» **Quoted passage**
------------------------------------------------------------------------

Sunday, March 18, 2012

Make It Personal



SSIR Opinion & Analysis

Last week, at the Social Innovation Summit in Palo Alto, the combination of hypersuccessful social media companies (Google, Facebook, LinkedIn) and nonprofit luminaries (Room to Read, Donors Choose, charity: water) made one thing clear—to make it big, you need to make it personal.

This concept isn't a new revelation. Marketing professionals and nonprofit fundraisers have long known that connecting with a person's individual interests is key to forging a strong and beneficial relationship. The rapid spread of social media has catapulted the possibilities and scale of relationship-building into the stratosphere.

Charles Best, founder of DonorsChoose.org, is incredibly warm, genuine, and quick to hug, but he's also a relationship-building genius. In a fascinating interview with Charles Porch of Facebook, Charles Best detailed how he enabled DonorsChoose.org to provide a record $40 million to fund 300,000 classroom projects in the US.

The concept is deceptively simple, potential donors enter their personal interests and an online database provides them with a list of classroom projects that connect with their interests.  Are you an artist? Consider funding a silkscreen press for an art class. Did your father love to hike? Honor his memory by purchasing trees for a classroom to plant. 

Then, once the project is complete, you receive a note from the teacher with photos. The donor who funded the silkscreen press will receive artwork made by the children with that press. It's high touch, both online and offline.

DonorsChoose.org maximizes the personalization potential of Facebook by asking the donor if they want to post the donation on their Facebook Wall. Friends then read the update and feel compelled to make a donation too. Even more successful are teacher-generated updates.  These two types of status updates on Facebook have raised a combined $1.9 million so far.

------------------------------------------------------------------------

» **Exercise requirements**
Carry on the article about personalized giving at DonorsChoose.org from where it stops. The records are separate material and are not part of the DonorsChoose.org article.

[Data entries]
------------------------------------------------------------------------

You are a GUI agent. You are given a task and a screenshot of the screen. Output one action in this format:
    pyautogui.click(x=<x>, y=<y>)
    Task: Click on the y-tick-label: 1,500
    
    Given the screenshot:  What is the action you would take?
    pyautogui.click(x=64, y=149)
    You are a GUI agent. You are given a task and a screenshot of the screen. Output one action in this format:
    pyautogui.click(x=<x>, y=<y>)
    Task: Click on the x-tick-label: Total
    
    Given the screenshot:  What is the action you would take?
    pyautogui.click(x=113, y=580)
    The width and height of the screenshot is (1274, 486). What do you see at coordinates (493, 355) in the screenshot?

------------------------------------------------------------------------

» **Exercise result**
Another successful nonprofit, charity: water hit it big with a campaign to ask people to raise money for their birthday using a "donate $X for X number of years" campaign model. Will and Jada Smith raised over $100,000 by asking the public to donate $42 to honor Will's 42nd birthday. Charity: water makes its media personal too, with an impressively creative ad campaign reminding us what our life in the US would be like without water. Videos featuring Jennifer Connelly and impactful baby bottles ads bring the message home.

Charity: water is also beta-testing a my charity: water site that allows individual fundraisers to make a customized fundraising page. It then lists the top achievers on the homepage. It also provides graphics for multiple social media uses, including backgrounds for Twitter pages and banners for Facebook pages.

Facebook is adding new customization features constantly, and nonprofits would be wise to pay attention. One recent app called Timeline offers users the ability to post an outline of their entire life. Another app called Causes allows a user to keep a fundraising post at the top of their Facebook page for the duration of the campaign. I have no doubt that both DonorsChoose.org and charity: water will find a way to leverage both of these new tools to reach donors in a personal way and generate windfalls of funds for their very honorable causes.